Festival exhaustion has set in, leaving the most hardcore among us shuffling about nearly as well as the afternoon's zombie procession. Day three was filled with enough
panels, parties, performances, karaoke, and movies to rival an elevator blood tsunami.
Who Can Kill A Child?
We have horror fan Elijah Wood and SpectreVision to thank for bringing the 35mm print of the 1976 film to the fest; it was also the only time a print of this obscure killer kiddie gem has ever played in America. I won't lie; this was one of the screenings that brought me to the festival.

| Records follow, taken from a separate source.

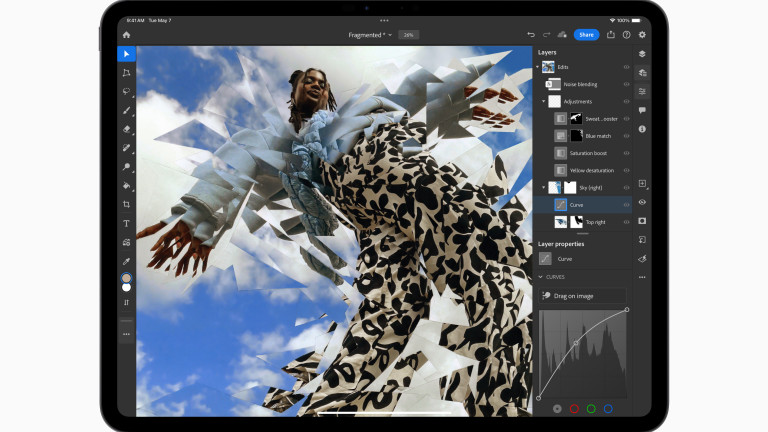Select the Paint Bucket fill tool
Image resolution: width=768 pixels, height=432 pixels.
[x=126, y=185]
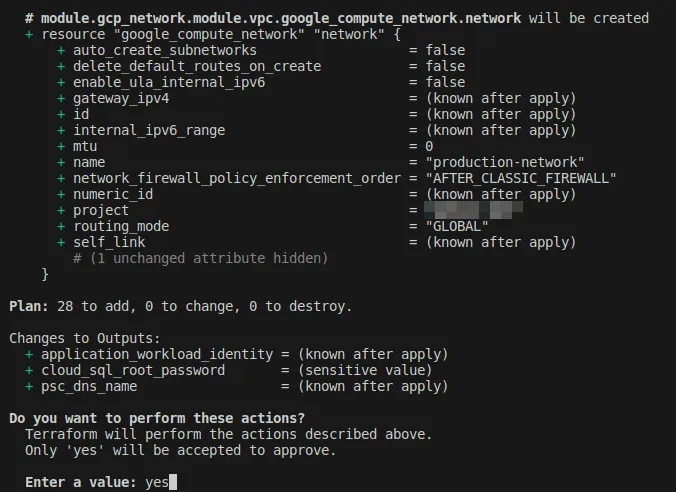Click the green plus before routing_mode
Image resolution: width=676 pixels, height=492 pixels.
coord(61,226)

Tales From Beyond The Pale: Stanley Edition
The myth, the man, the legend that is genre stalwart Larry Fessenden brought his horror radio show to the Historic Park Theatre for a Stanley Hotel-themed performance. Set to a live theremin and even live foley work onstage (I could smell the watermelon, post-stabbing!), the event lent a welcome new flavor to the festival. Fessenden played a Stephen King-esque writer who decided some killing was in order, while A.J. Bowen joined the stage in the guise of bloodthirsty werewolf.
[Photo taken by author. Second to right, Fessenden; far right, A.J. Bowen.]
Witching And Bitching
Alex de la Iglesia's 104-minute film felt much longer than it is because of its utterly insane premise: a trio of robbers (one with his young son along for the ride) rob a gold pawn shop and run afoul of a family of witches on the way to France. This thinly veiled vision of the director's current contempt for women featured them beating up on and ripping body parts off of men to cook and eat, as well as a monstrously obese, naked god-witch, complete with pendulous breasts.
Horror Panel Peeps
A trio of panels on all things industry horror started off my day with some of the hottest producers, directors, and distributors in the industry. The first panel touched on what buyers and distributors face when looking at a possible property and the realities of sales numbers; the second (photo from event shown here) featured a lively discussion on indie horror films and what it takes to make them; and in the last panel, Elijah Wood and friends discussed the films and stories their production company SpectreVision is bringing to the market.
[Photo taken by author. L-R: Travis Stevens, Ti West, Larry Fessenden.]